Objectif 1:
Traduisez en anglais cette phrase du document source : « Bien entendu, elles se sont toutes mariées ou au moins fiancées secrètement. »
Objectif 2:
Pour chaque affirmation, dites si le document source la confirme (oui ou non) et citez les mots du texte qui tranchent.
(a) Le portrait de lady Susan Fox Strangways est de Gainsborough.
(b) Lady Susan Fox Strangways a gardé son secret pendant dix-huit mois.
(c) La famille jugeait un mariage avec un acteur pire qu'un mariage avec un valet.
Objectif 3:
D'après le document source, qui était le père de lady Susan Fox Strangways ?

Le second, c’est le silence, ce silence anglais fait d’orgueil, de prudence et d’obstination. Que peut-on espérer voir transparaître sur leurs images des passions que ces belles Anglaises surent si bien dissimuler à leurs contemporains ? Il semble, en vérité, quand on se promène entre ces visages peints par Reynolds, par Hoppner, par Gainsborough, qu’on chemine dans l’allée des Sphinx. Il n’est guère de ces belles dames aux grands yeux candides, qui n’aient tenu leurs lèvres fermées sur quelque terrible secret, parfois toute leur vie. Bien entendu, elles se sont toutes mariées ou au moins fiancées secrètement. Ceci est l’entrée de jeu de la ruse et les premières manœuvres de la dissimulation. Cette petite lady Susan Fox Strangways, que Ramsay a peinte (n° 35) tout en bleu, a gardé le sien dix-huit mois durant lesquels son père, lord Ilchester, ne vit rien de la cour assidue que lui faisait l’acteur mondain O’Brien. Et lorsque tout fut découvert, ce petit masque serein sut fort bien concevoir et exécuter un plan de fuite pour l’Amérique, sans que toute une famille éplorée, qui considérait un mariage avec un acteur pire qu’avec un valet, en prévît le dénouement.

Extrait de données:

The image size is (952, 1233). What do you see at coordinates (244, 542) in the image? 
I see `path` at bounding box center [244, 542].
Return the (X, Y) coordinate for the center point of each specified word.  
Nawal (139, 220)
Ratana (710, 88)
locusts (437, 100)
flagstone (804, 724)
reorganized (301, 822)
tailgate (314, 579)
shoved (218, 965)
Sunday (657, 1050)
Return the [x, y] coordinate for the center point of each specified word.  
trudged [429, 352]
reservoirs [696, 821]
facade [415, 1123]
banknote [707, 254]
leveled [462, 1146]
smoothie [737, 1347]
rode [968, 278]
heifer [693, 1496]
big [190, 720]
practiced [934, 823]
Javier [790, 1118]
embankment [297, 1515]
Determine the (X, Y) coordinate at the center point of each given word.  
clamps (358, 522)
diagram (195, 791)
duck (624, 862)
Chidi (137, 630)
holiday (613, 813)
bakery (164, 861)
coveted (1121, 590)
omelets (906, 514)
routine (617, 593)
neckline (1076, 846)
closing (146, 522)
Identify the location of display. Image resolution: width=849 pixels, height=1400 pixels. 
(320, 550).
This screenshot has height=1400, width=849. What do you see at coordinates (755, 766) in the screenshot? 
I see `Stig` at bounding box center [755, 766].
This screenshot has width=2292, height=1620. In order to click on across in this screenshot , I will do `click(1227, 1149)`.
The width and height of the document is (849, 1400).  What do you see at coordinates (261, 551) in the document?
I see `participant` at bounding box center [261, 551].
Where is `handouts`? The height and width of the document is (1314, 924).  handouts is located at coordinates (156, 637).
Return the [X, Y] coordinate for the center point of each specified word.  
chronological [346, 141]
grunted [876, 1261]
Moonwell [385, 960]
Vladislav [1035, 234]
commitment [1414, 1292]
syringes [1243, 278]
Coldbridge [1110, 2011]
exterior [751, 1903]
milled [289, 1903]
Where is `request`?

Réponse 1:
Of course, they all married, or at least became engaged, in secret.

Réponse 2:
(a) Non : « que Ramsay a peinte (n° 35) tout en bleu ».
(b) Oui : « a gardé le sien dix-huit mois ».
(c) Oui : « qui considérait un mariage avec un acteur pire qu’avec un valet ».

Réponse 3:
Lord Ilchester.